09-03-2003, 03:04 PM
Today's "H.M.S." Rose is a replica of a mid-eighteenth century Royal Navy frigate which figured in the Colonial and Revolutionary history of the United States. While she is a replica of a British Colonial era vessel, today's Rose is an American ship and she is documented or registered as such. Although she is sometimes referred to as "H.M.S." Rose, her official documented name is simply Rose. It is important to note that, in referring to today''s Rose, the initials (for 'His Majesty's Ship') are always enclosed in quotation marks to indicate that they represent more of a nickname than any official designation.
09-03-2003, 03:42 PM
Local Star Trek fan clubs are (or at least used to be) named U.S.S. Whatever, following the conventions established in the show on naming starships. The Ithaca, New York Trek club is named U.S.S. Accord, in honor (or so I've been told) of one of the members' cars.
09-03-2003, 05:34 PM
The following comes from the FAQ at the Coast Guard's National Vessel Documentation Center (http://uscg.mil/hq/g-m/vdoc/faq.htm#11)

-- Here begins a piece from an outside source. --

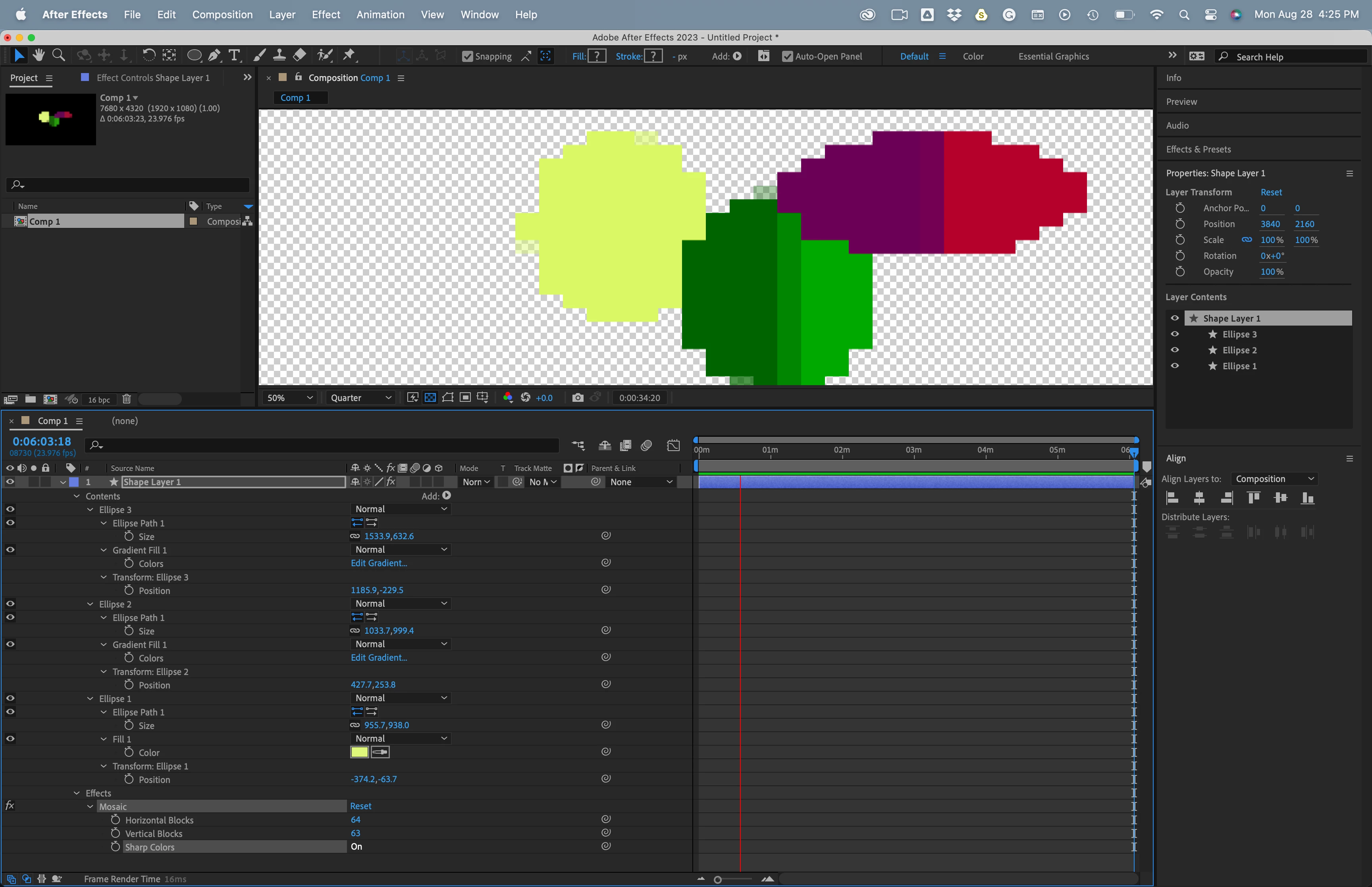Click Edit Gradient for Ellipse 3

coord(379,563)
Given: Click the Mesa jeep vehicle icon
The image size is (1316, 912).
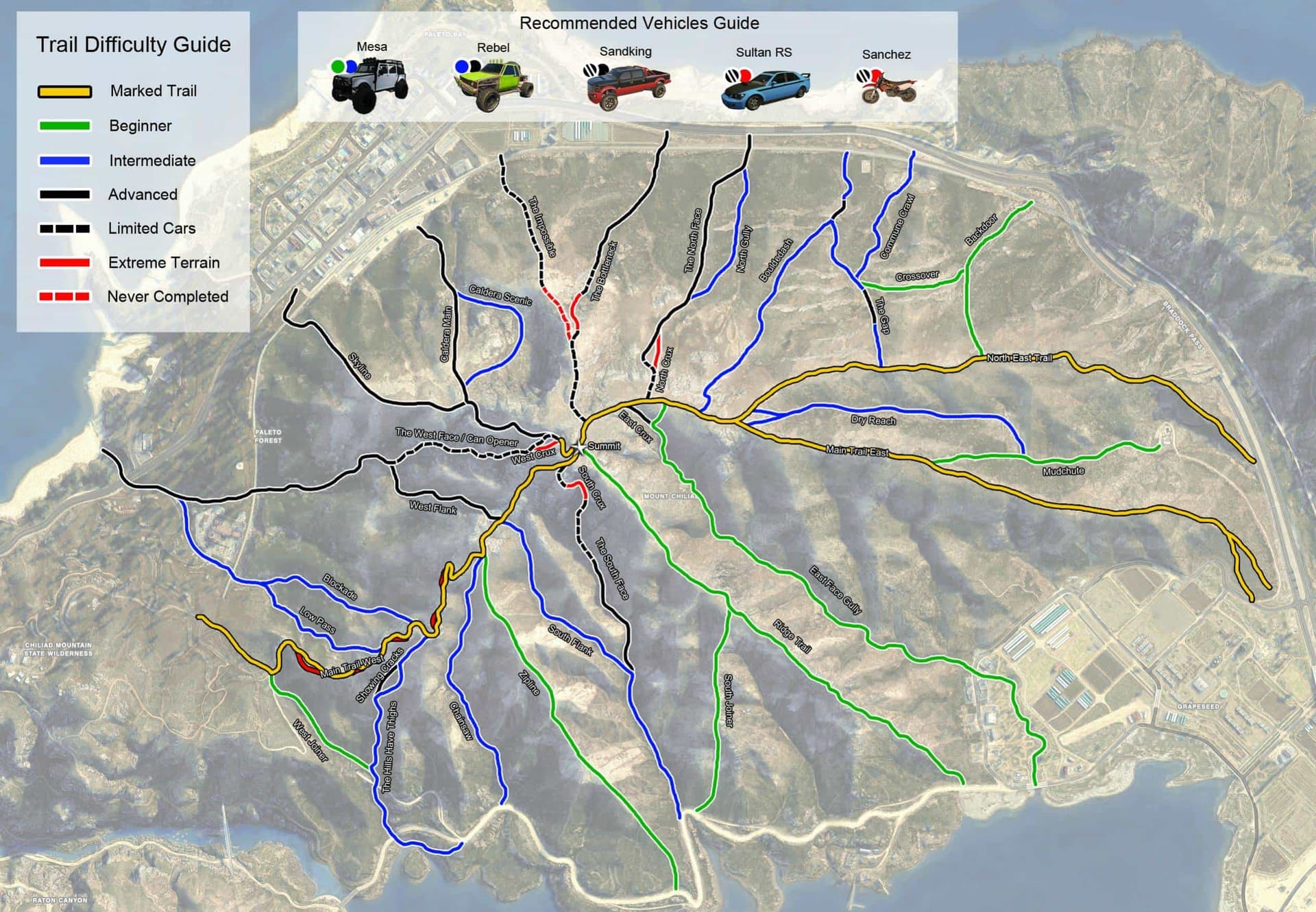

WHAT ARE THE VESSEL NAME AND HAILING PORT MARKING REQUIREMENTS?
Documented vessels do not display their official numbers on the outside of the hull, but are identified by the name and hailing port. The application for documentation must include a name for the vessel composed of letters of the Latin alphabet or Arabic or Roman numerals and may not exceed 33 characters. The name may not be identical, actually or phonetically, to any word or words used to solicit assistance at sea; may not contain or be phonetically identical to obscene, indecent, or profane language, or to racial or ethnic epithets. Once established, a vessel's name may not be changed without application, fees, and the consent of the Director, National Vessel Documentation Center. There is no rule against duplication of names for documented vessels, so hailing ports are helpful in identifying vessels.
In short, this applies to "documented" vessels. Small pleasure craft (say, less that 25-30') are usually registered with the state. I'm sure that each state sets up their own rules on naming.
The info from the FAQ will stem from law, which I will try to dig up, to see if it addresses the HMS or USS issues.
09-03-2003, 05:44 PM
The Code of Federal Regulations says pretty much exactly what the FAQ said. 46CFR67.117:
CHAPTER I--COAST GUARD, DEPARTMENT OF TRANSPORTATION--CONTINUED
PART 67--DOCUMENTATION OF VESSELS--Table of Contents
Subpart H--Assignments and Designations Required for Vessel
Sec. 67.117 Vessel name designation.
(a) The owner of a vessel must designate a name for the vessel on
the Application for Initial Issue, Exchange, or Replacement of
Certificate of Documentation; or Redocumentation (form CG-1258)
submitted to the Director, National Vessel Documentation Center:
(1) Upon application for initial documentation of the vessel; or
(2) When the owner elects to change the name of the vessel.
(b) The name designated:
(1) Must be composed of letters of the Latin alphabet or Arabic or
(2) May not be identical, actually or phonetically, to any word or
words used to solicit assistance at sea; and
(3) May not contain nor be phonetically identical to obscene,
indecent, or profane language, or to racial or ethnic epithets.
(c) The name of a documented vessel may not be changed without the
prior approval of the Director, National Vessel Documentation Center.
(d) Until such time as the owner of a vessel elects to change the
name of a vessel, the provisions of paragraph (b) of this section do not
apply to vessels validly documented before January 1, 1994.
This is not to say that those designations are legit; there may be elsewhere in the code something that prohibits it. Code is written funny like that sometimes. Either way, your name on the Doc application will either be accepted or rejected, hopefully with a reason given if the latter.